Use the AICallKit SDK to get Pulse Code Modulation (PCM) audio data from users or AI agents.
Introduction
PCM is a technology that converts analog signals into digital ones. The amplitude of the analog signals is sampled. Each sample is quantized to the nearest value within a range of digital steps. Then, the quantized values are encoded into binary numbers.
In Real-time Conversational AI, you can call AICallKit SDK interfaces to get PCM audio data from the user or AI agent.
Use cases
PCM audio data helps synchronize avatar lip movements, facial expressions, and gestures with spoken content for a more immersive experience. You can also store PCM data for later use, such as analysis.
Procedure
AICallKit SDK does not provide direct interfaces for PCM audio data. Instead, use the audio raw data callbacks from the underlying ARTC SDK through the AliRtcEngine object that AICallKit exposes.

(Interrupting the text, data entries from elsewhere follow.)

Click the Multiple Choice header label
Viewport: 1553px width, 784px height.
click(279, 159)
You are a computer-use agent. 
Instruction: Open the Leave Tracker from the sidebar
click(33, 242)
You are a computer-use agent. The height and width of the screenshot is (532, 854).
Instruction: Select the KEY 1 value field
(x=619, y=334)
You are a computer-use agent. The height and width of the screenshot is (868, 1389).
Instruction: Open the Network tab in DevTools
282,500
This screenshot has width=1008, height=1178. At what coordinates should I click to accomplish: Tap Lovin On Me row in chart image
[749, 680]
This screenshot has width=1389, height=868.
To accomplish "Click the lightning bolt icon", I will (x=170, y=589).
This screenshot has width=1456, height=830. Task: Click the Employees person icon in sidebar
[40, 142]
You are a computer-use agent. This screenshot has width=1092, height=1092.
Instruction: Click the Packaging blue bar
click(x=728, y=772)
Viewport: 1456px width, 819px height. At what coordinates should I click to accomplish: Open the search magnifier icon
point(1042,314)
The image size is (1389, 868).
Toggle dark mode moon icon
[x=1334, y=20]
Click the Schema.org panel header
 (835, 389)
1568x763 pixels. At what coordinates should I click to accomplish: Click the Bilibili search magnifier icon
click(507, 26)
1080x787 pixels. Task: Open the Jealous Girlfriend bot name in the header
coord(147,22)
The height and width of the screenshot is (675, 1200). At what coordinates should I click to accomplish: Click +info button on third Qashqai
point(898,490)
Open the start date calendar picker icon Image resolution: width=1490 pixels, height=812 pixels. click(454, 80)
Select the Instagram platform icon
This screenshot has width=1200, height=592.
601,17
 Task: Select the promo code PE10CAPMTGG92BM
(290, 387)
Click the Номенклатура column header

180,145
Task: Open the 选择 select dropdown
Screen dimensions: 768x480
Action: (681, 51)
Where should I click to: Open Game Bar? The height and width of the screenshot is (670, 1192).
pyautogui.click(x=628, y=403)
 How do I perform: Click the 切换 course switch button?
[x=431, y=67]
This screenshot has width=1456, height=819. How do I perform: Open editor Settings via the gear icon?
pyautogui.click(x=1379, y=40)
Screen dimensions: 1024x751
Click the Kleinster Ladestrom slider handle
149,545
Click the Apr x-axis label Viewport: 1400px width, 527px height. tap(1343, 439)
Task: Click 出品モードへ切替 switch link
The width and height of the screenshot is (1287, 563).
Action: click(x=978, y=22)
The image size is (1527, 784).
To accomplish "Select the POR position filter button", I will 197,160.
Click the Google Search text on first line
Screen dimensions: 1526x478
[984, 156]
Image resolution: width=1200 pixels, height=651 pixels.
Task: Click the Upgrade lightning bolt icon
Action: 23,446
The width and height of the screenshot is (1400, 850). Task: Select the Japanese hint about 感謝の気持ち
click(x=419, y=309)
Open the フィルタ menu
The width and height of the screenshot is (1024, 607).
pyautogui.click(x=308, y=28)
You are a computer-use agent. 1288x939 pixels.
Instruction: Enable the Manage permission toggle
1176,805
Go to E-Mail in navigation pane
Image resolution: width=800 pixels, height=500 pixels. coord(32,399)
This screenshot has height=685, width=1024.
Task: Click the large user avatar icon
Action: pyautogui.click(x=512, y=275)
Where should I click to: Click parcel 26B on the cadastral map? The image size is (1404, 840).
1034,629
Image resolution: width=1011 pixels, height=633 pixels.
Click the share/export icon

Step 1: Obtain AliRtcEngine
Obtain the ARTC SDK engine object AliRtcEngine in the onCallBegin callback of the AICallKit SDK.
Sample code:
Android
@Override
public void onCallBegin() {
AliRtcEngine rtcEngine = mARTCAICallEngine.getRtcEngine();
if (rtcEngine != null) {
// Call RTC methods.
}
}
iOS
// Make sure your project module has been configured with the necessary dependencies for AliVCSDK_*** SDK. Otherwise, the import will fail.
#if canImport(AliVCSDK_ARTC)
import AliVCSDK_ARTC
#elseif canImport(AliVCSDK_InteractiveLive)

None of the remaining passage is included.